Nohl: Suitcase Export Fund Winter & Summer Cycles 2022
In the nineteenth cycle, the Fund made twenty-eight awards, providing assistance with shipping and travel to twenty-seven individual artists and one duo (for a total of twenty-nine individuals). We were also able to see projects through to completion from previous cycles that had been postponed during the pandemic. The awards made in the 2022 cycle took artists and their work to Los Angeles, San Francisco, Santa Monica, and Santa Paula, California; Baltimore, Maryland; Manchester, New Hampshire; New York, New York; Portland, Oregon; Austin, Texas; Spokane and Tacoma, Washington; and Appleton, Madison and Oshkosh, Wisconsin.
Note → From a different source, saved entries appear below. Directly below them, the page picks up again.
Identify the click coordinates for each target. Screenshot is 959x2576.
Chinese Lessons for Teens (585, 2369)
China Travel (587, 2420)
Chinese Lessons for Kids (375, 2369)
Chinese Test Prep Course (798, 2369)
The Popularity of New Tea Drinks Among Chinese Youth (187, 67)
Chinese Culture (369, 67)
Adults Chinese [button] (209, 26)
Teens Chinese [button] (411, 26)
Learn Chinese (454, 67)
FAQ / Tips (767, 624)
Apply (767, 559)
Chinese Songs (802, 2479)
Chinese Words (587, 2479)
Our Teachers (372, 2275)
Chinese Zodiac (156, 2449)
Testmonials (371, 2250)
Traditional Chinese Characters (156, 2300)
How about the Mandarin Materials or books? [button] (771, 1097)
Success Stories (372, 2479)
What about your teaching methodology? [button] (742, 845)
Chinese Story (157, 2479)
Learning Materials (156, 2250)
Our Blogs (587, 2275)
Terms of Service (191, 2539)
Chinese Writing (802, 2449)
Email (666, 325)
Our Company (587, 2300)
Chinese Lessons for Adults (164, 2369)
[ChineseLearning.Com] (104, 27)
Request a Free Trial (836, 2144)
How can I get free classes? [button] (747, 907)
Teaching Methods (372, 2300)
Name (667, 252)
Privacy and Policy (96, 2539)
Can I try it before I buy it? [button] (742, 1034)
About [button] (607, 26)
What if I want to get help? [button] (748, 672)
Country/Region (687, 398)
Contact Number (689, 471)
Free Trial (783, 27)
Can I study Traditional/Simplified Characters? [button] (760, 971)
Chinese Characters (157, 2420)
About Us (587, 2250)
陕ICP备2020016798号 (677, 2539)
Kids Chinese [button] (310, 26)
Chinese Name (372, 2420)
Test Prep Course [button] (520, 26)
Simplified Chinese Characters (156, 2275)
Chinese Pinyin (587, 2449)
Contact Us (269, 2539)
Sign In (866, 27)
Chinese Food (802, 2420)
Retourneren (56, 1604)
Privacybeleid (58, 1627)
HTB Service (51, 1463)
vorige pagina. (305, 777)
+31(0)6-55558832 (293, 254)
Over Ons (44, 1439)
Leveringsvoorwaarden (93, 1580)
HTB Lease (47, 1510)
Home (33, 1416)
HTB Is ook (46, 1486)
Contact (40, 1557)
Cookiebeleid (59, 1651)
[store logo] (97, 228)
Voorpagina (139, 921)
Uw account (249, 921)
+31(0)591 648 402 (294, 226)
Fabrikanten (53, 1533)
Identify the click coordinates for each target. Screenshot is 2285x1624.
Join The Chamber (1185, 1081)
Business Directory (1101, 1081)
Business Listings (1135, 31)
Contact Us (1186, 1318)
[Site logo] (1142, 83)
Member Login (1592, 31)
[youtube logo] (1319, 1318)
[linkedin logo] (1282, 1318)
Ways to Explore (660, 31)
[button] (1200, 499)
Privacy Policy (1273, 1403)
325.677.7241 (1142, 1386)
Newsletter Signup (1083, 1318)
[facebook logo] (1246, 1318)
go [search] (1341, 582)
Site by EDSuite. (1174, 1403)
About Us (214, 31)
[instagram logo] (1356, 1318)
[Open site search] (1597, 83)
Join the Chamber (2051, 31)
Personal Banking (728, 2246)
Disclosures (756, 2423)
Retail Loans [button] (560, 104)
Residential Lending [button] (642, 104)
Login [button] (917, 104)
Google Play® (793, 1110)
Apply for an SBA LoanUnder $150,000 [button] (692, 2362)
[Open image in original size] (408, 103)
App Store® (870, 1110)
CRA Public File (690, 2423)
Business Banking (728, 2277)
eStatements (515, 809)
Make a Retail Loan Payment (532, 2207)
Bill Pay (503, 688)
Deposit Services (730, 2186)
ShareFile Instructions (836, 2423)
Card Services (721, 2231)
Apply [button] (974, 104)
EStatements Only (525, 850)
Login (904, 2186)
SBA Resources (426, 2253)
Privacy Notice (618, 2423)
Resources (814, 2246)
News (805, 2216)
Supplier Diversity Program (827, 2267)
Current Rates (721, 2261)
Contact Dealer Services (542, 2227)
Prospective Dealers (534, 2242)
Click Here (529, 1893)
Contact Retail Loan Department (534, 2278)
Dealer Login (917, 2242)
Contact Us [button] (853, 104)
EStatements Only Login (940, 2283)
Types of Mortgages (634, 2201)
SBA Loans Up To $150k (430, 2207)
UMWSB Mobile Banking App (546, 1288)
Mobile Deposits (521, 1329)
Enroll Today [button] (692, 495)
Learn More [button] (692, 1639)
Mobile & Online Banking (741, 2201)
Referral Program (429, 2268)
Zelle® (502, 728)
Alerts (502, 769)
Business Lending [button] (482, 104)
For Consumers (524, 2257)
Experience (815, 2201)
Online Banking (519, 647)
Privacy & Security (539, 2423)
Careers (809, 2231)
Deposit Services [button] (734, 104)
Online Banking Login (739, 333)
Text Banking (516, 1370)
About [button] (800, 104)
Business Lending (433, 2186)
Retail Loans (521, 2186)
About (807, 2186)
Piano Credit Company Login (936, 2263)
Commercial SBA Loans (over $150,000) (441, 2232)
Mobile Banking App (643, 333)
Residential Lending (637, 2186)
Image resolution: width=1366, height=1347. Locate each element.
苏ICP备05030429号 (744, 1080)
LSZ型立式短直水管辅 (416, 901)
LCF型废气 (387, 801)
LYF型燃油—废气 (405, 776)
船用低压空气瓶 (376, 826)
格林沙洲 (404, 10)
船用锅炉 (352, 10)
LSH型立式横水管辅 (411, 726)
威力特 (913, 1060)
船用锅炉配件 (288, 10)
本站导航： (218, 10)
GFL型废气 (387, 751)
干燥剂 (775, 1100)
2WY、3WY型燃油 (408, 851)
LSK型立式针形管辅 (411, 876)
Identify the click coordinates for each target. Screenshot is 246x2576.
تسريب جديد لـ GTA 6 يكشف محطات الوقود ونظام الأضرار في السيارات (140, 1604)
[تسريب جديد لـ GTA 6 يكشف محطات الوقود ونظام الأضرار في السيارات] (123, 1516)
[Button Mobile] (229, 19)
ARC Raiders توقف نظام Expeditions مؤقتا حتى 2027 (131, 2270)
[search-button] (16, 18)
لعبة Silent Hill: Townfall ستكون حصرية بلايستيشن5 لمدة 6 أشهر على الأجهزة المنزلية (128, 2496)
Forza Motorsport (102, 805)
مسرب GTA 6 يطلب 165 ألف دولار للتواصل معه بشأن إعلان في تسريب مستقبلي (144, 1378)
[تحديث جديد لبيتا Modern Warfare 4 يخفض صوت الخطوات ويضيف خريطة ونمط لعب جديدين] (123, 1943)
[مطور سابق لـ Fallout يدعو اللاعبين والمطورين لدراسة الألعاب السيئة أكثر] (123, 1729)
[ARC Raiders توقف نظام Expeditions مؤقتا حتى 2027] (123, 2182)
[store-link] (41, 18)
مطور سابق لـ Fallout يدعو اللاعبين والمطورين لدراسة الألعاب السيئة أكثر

Outside the United States, artists (or their work) traveled to Canada (Victoria and Winnipeg); Finland (Hämeenkyrö); France (Caylus, St. Erme, and Paris); German (Berlin); India (Bangalore); Italy (Verona); Japan (Tokyo); Kyrgyzstan (Bishkek); Mexico (Guadalajara); and The Netherlands (Amsterdam).
2022 Winter Cycle (January-June 2022)
Rosalie Beck shipped two pieces selected by Albert Handell for the Northwest Pastel Society’s 36th Annual International Exhibition to the Art Company Gallery in Tacoma, Washington.
Debra Brehmer spent six weeks in Caylus, France for a drawing/writing residency. She created a drawing response to her encounter with some of the earliest known images of humankind at the nearby Pech Merle caves, and she wrote an essay for Hyperallergic. The drawings were featured in exhibition with the work of other residents.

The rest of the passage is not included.